Stored data
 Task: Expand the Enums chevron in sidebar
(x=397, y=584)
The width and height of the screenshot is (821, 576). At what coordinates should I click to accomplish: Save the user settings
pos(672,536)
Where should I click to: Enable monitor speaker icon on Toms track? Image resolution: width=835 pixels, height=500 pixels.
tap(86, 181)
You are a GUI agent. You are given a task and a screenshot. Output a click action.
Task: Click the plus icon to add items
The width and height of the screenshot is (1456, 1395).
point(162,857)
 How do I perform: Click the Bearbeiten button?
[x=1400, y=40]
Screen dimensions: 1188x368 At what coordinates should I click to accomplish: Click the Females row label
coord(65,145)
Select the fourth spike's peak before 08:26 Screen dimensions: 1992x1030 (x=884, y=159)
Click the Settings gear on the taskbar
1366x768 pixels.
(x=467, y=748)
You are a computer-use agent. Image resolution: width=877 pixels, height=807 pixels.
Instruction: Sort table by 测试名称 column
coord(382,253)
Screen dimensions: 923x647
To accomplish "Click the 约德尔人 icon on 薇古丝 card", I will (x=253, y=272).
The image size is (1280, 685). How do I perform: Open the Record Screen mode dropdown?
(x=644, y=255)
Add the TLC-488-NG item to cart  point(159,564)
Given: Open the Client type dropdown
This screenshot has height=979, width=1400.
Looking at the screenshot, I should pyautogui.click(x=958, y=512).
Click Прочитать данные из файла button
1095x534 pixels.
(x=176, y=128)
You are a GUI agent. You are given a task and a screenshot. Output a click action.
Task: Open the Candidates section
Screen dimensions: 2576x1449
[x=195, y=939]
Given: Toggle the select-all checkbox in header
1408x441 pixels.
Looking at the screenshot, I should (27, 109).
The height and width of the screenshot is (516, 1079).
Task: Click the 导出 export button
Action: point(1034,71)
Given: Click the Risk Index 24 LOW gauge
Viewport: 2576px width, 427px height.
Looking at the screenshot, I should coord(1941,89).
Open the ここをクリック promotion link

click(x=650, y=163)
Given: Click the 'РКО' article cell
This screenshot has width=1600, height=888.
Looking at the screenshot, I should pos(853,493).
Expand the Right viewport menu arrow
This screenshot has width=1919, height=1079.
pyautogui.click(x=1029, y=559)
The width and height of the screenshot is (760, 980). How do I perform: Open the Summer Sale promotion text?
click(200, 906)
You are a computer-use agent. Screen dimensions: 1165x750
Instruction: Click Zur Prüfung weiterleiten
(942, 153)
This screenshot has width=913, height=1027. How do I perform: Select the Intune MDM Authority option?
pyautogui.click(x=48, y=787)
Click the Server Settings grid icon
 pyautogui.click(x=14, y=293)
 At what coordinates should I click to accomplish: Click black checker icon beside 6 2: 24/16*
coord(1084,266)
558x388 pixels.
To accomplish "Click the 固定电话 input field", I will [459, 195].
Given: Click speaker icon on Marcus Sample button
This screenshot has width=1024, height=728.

• _YOUR ASSIGNMENT_
All the data above should be restated in full, exactly.

• _SOLUTION TO THIS EXERCISE_
 Task: Expand the Enums chevron in sidebar
(x=397, y=584)
The width and height of the screenshot is (821, 576). At what coordinates should I click to accomplish: Save the user settings
pos(672,536)
Where should I click to: Enable monitor speaker icon on Toms track? Image resolution: width=835 pixels, height=500 pixels.
tap(86, 181)
You are a GUI agent. You are given a task and a screenshot. Output a click action.
Task: Click the plus icon to add items
The width and height of the screenshot is (1456, 1395).
point(162,857)
 How do I perform: Click the Bearbeiten button?
[x=1400, y=40]
Screen dimensions: 1188x368 At what coordinates should I click to accomplish: Click the Females row label
coord(65,145)
Select the fourth spike's peak before 08:26 Screen dimensions: 1992x1030 (x=884, y=159)
Click the Settings gear on the taskbar
1366x768 pixels.
(x=467, y=748)
You are a computer-use agent. Image resolution: width=877 pixels, height=807 pixels.
Instruction: Sort table by 测试名称 column
coord(382,253)
Screen dimensions: 923x647
To accomplish "Click the 约德尔人 icon on 薇古丝 card", I will (x=253, y=272).
The image size is (1280, 685). How do I perform: Open the Record Screen mode dropdown?
(x=644, y=255)
Add the TLC-488-NG item to cart  point(159,564)
Given: Open the Client type dropdown
This screenshot has height=979, width=1400.
Looking at the screenshot, I should pyautogui.click(x=958, y=512).
Click Прочитать данные из файла button
1095x534 pixels.
(x=176, y=128)
You are a GUI agent. You are given a task and a screenshot. Output a click action.
Task: Open the Candidates section
Screen dimensions: 2576x1449
[x=195, y=939]
Given: Toggle the select-all checkbox in header
1408x441 pixels.
Looking at the screenshot, I should (27, 109).
The height and width of the screenshot is (516, 1079).
Task: Click the 导出 export button
Action: point(1034,71)
Given: Click the Risk Index 24 LOW gauge
Viewport: 2576px width, 427px height.
Looking at the screenshot, I should coord(1941,89).
Open the ここをクリック promotion link

click(x=650, y=163)
Given: Click the 'РКО' article cell
This screenshot has width=1600, height=888.
Looking at the screenshot, I should pos(853,493).
Expand the Right viewport menu arrow
This screenshot has width=1919, height=1079.
pyautogui.click(x=1029, y=559)
The width and height of the screenshot is (760, 980). How do I perform: Open the Summer Sale promotion text?
click(200, 906)
You are a computer-use agent. Screen dimensions: 1165x750
Instruction: Click Zur Prüfung weiterleiten
(942, 153)
This screenshot has width=913, height=1027. How do I perform: Select the Intune MDM Authority option?
pyautogui.click(x=48, y=787)
Click the Server Settings grid icon
 pyautogui.click(x=14, y=293)
 At what coordinates should I click to accomplish: Click black checker icon beside 6 2: 24/16*
coord(1084,266)
558x388 pixels.
To accomplish "Click the 固定电话 input field", I will [459, 195].
Given: Click speaker icon on Marcus Sample button
This screenshot has width=1024, height=728.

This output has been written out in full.